Elimle koltuğu işaret ettiğimde sessizce bir şeyler mırıldandı ve kendini büyük L koltuğuma bıraktı. Bardağımla beraber masama doğru ilerledim ve bir açıklama yapmasını bekleyerek oturdum.
"Sokak kavgasıydı. Birkaç gaspçı tarafından saldırıya uğradım."
Hırıltılı nefesleri, ciğerlerine sağlam bir darbe yediğini açıkça gösteriyordu.
"Bu basit bir şey gibi durmuyor. Aldığın darbeleri buradan bile anlayabiliyorum. Doktora gittin mi?"
Kafasını salladı. "Evet. Seninle görüşmemi kaçırmak istemediğim için buraya uğradım. Normalde dinlenmem gerekiyor." Arkasına yaslanırken yüzünü buruşturup göğsünü tuttu.
"Canına sağlam okumuşlar dostum."
"Hadi ya?"
Gülmemek için dudaklarımı birbirine bastırdım ve viskimin son yudumlarını bir dikişte bitirdim.
Sam bir şey diyeceği sırada kapı hafifçe tıklatıldı ve Hera içeriye doğru süzüldü. Bu kadının bu kadar güzel olması normal değildi. Eğer irademi kontrol etmeyi öğrenmiş olmasaydım ya da aramızda bir soğuk savaş olmasaydı, onu gerçek anlamda yatağa atmak için yapmayacağım şey yoktu.

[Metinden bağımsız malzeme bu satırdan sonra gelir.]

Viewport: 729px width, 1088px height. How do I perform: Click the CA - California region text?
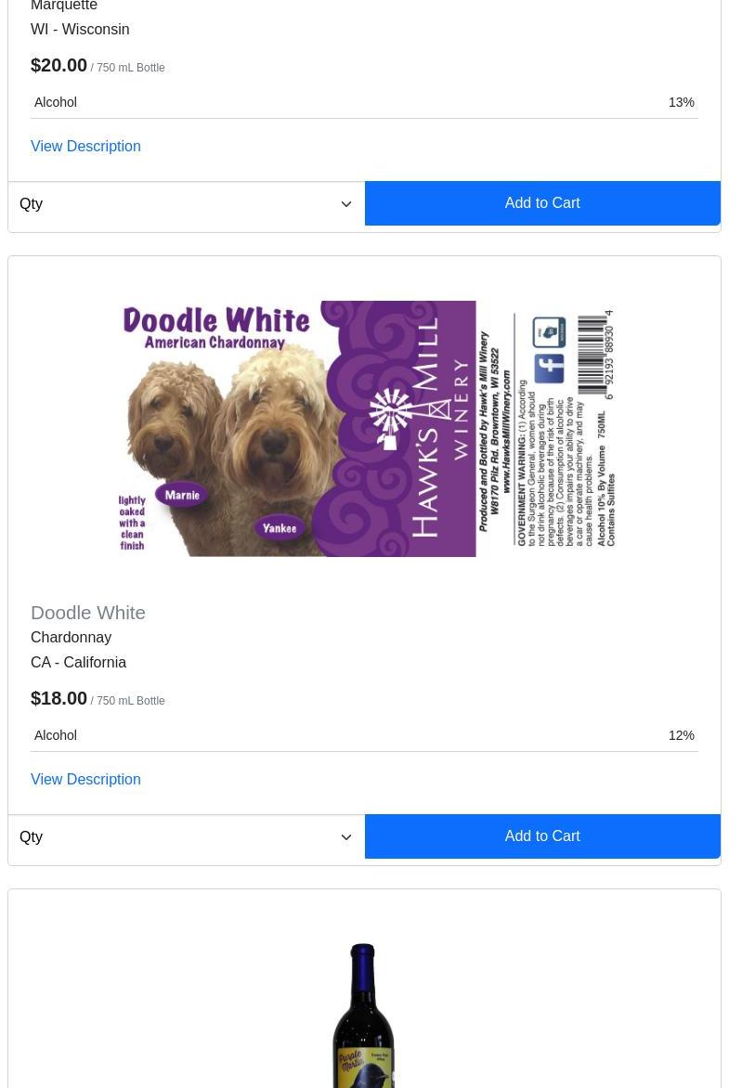click(78, 663)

"Kusura bakmayın, biraz geç kaldım." Sesi sanki bir şeylere sinirlenmiş gibiydi. Gerginliği bariz bir şekilde yüzünden okunuyordu.
Tek kaşımı kaldırıp elimle çenemi sıvazladım. "Sen iyi misin?"
"Evet." Dedi ve birkaç adım atarak yanıma doğru yaklaştı. Gözleri Sam'e doğru kaydığında olduğu yerde donup kaldı.
"Sen..." sesi titredi ve yüzü dehşet dolu bir ifadeye büründü. Anlam veremeyerek ikisi arasında gözlerimi gezdirdim.
"Tanışıyor muyuz?" Sam kaşlarını çatıp Hera'ya baktı. Doğrulmak istediği belliydi fakat ciğerleri göğsüne baskı yapınca kendini tekrar koltuğa bıraktı.
ŞİMDİ OKUDUĞUN
GÜMÜŞ TAHT (+18) KİTAP OLDU!
Romance*Karanlık Romantizm (FANTASTİK DEĞİL) *Enemies to Lovers *Ortak düşmana karşı birlik olma *Güçlü kadın karakter *Ters köşeler *Yetişkin İçerik Hera ve Lucas'ın yolları kesiştiğinde ikisinin de düşündüğü tek şey aralarındaki soğuk savaştı. Biri diğer...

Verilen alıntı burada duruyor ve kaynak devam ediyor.